Der Deutsche Bundestag hat am Dienstag die CDU-Vorsitzende Angela Merkel zur ersten Bundeskanzlerin in der Geschichte der Bundesrepublik Deutschland gewählt. Die 51-jährige Politikerin war als einzige Kandidatin von Bundespräsident Horst Köhler für das wichtigste Staatsamt vorgeschlagen worden. Erwartungsgemäß erreichte die CDU-Vorsitzende schon im ersten Wahlgang die erforderliche Kanzlermehrheit. Anschließend erhielt sie von Bundespräsident Horst Köhler ihre Ernennungsurkunde.
Zuvor hatte Bundestagspräsident Norbert Lammert das Wahlergebnis mitgeteilt. Danach votierten für die CDU-Politikerin 397 Parlamentarier, mit Nein stimmten 202, 12 Volksvertreter enthielten sich und eine Stimme war ungültig. „Nach Konrad Adenauer, Ludwig Erhard, Kurt Georg Kiesinger, Willy Brandt, Helmut Schmidt, Helmut Kohl und Gerhard Schröder ist damit die Abgeordnete Dr. Angela Merkel mit der erforderlichen Mehrheit der Stimmen der Mitglieder des Deutschen Bundestages zur ersten Bundeskanzlerin der Bundesrepublik Deutschland gewählt worden“, unterstrich Lammert. Das sei ein „starkes Signal für viele Frauen, für manche Männer sicherlich auch“. Merkel, die von Bundeskanzler Gerhard Schröder die ersten Glückwünsche erhielt, sagte sichtlich gerührt: „Herr Präsident, ich nehmen die Wahl an“.
Am Mittag überreichte Bundespräsident Köhler der Kanzlerin im Berliner Schloss Charlottenburg ihre Ernennungsurkunde: „Im Namen der Bundesrepublik Deutschland ernenne ich auf Grund des Artikels 63 Absatz 2 des Grundgesetzes für die Bundesrepublik Deutschland Frau Dr. Angela Merkel zur Bundeskanzlerin“. Anschließend wünschte er der neuen Regierungschefin „viel Glück, viel Kraft und Gottes Segen“.
Daraufhin begab sich die Kanzlerin wieder zurück in den Deutschen Bundestag. Sie leistete dort ihren Amtseid mit dem religiösen Zusatz: „So wahr mir Gott helfe“. Am Nachmittag fuhr sie mit ihrem Kabinett erneut zum Bundespräsidenten, der den neuen Bundesministern die Ernennungsurkunden aushändigte. Ihre Vereidigung fand kurz darauf im Bundestag statt. Dem neuen Kabinett gehören mit Merkel acht Unions-Politiker sowie acht Sozialdemokraten an.

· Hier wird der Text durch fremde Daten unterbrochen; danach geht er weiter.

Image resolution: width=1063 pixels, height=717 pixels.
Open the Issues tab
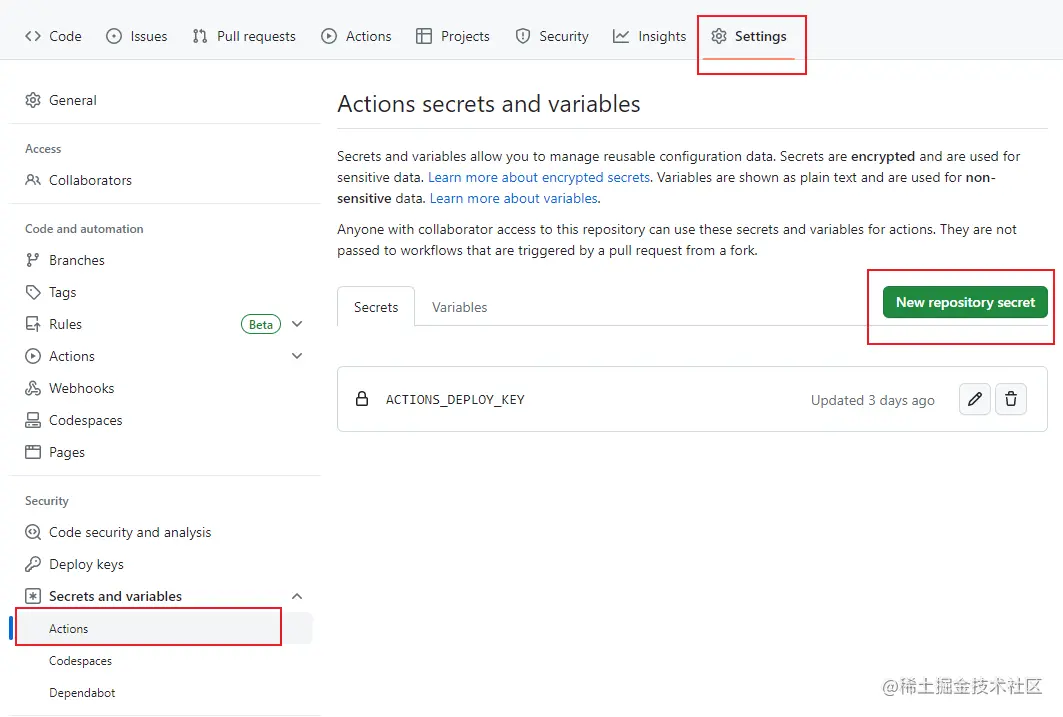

Köhler: „Die Vertreter beider Volksparteien wissen um ihre patriotische Verantwortung“
Vor der Aushändigung der Ernennungsurkunden rief Bundespräsident Horst Köhler die neue Bundesregierung zu einer nachhaltigen Reformpolitik auf. Dabei gehe es darum, „den Sozialstaat auf die veränderte Arbeitswelt und die älter werdende Gesellschaft einzustellen“, sagte Köhler im Schloss Charlottenburg. Dieser Kurs werde gelingen, wenn „wir auf die Kraft der Freiheit und des Zusammenhalts setzen“. Ausdrücklich forderte der Bundespräsident das Kabinett Merkel auf, „die Probleme grundlegend“ anzupacken und Lösungen zu entwerfen, die über eine Legislaturperiode hinausreichten.